The confidence problem
This isn’t only a miscalibration problem for newcomers. Anthropic’s research on agent autonomy found that high-volume Claude Code users auto-approve more of the agent’s actions than newcomers and interrupt it more often. The people who’ve used the tool longest are still actively discovering which checkpoints are load-bearing.
Even experienced developers misread the effect of AI on their work more broadly. METR ran a randomized controlled trial with 16 experienced open-source developers on mature repositories, using early-2025 models. The developers were 19% slower with AI while believing they were 20% faster. METR later flagged the result as historically bounded: by early 2026, those findings were already out of date, and newer data had become harder to interpret as experienced developers increasingly self-selected out of no-AI conditions. The durable finding isn’t the speed number. It’s that even skilled practitioners can be badly miscalibrated when the tool feels productive, a gap that compounds sharply at scale.
What happens when the builder has no baseline? If you’ve never built the same feature without AI, how would you know whether the generated design is simple or brittle, complete or partial, safe or merely plausible?
The security data has the same shape. The Snyk report found 75% of developers believe AI-generated code is more secure than human-written code, while 56% of those same developers also say AI frequently introduces security issues. That contradiction is an instrumentation failure, not a moral one.
When confidence rises faster than validation, the builder is flying without reliable instruments. The question is how to add instruments before the app has real users.
The minimum floor before shipping
For a personal prototype, the bar can be low.
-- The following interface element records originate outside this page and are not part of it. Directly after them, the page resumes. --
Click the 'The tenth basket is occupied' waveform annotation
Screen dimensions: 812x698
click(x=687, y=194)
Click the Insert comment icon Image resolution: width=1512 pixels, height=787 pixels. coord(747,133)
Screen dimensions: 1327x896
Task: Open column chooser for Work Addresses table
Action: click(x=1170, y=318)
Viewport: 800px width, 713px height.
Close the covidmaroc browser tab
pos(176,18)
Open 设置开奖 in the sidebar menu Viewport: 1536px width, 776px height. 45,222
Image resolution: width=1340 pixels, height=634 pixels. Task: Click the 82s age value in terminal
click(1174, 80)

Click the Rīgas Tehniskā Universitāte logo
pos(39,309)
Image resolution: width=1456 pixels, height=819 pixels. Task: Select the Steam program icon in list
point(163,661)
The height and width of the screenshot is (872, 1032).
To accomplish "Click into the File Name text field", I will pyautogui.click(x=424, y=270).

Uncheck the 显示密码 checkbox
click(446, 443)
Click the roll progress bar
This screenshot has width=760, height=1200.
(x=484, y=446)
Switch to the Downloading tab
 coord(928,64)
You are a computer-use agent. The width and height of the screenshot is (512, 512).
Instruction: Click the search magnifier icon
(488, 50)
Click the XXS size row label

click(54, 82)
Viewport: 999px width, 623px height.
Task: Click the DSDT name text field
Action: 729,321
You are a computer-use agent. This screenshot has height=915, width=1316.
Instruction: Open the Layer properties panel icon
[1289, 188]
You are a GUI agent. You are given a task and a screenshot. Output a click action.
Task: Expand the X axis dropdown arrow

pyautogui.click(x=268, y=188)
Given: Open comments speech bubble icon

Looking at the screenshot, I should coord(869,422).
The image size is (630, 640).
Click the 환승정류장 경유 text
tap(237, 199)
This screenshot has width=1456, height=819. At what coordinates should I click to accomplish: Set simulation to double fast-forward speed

For software serving other people, especially anything with accounts, payments, private records, uploads, or generated decisions, the bar changes.
Before shipping a multi-user AI-built app, verify at least this.
- Are secrets out of the client bundle and the repo?
- Does every database table with user data have RLS or equivalent server-side access control?
- Does every CRUD operation check both authn and authz?
- Can User A fetch, modify, export, or infer User B’s records by changing an ID, URL, request body, or filter?
- Are privileged operations enforced on the server rather than hidden in the interface?
- Do tests include cross-user access attempts, not just happy-path flows?
- Has someone with security experience reviewed the data model, generated policies, and API routes before it ships?
For domain logic, a second set of questions.
- What would a wrong result look like in the domain?
- Who is qualified to review it?
- What edge cases would be expensive, illegal, unsafe, or embarrassing if missed?
- What evidence would prove the output is correct enough to use?
The skill is the ability to turn those questions into checks before the model’s confidence becomes your confidence. Non-coders can build useful software with AI. But real users deserve more than a working demo: a builder who knows what failure looks like, or someone brought in who does.
Before you ship, can you name the failures you are testing for?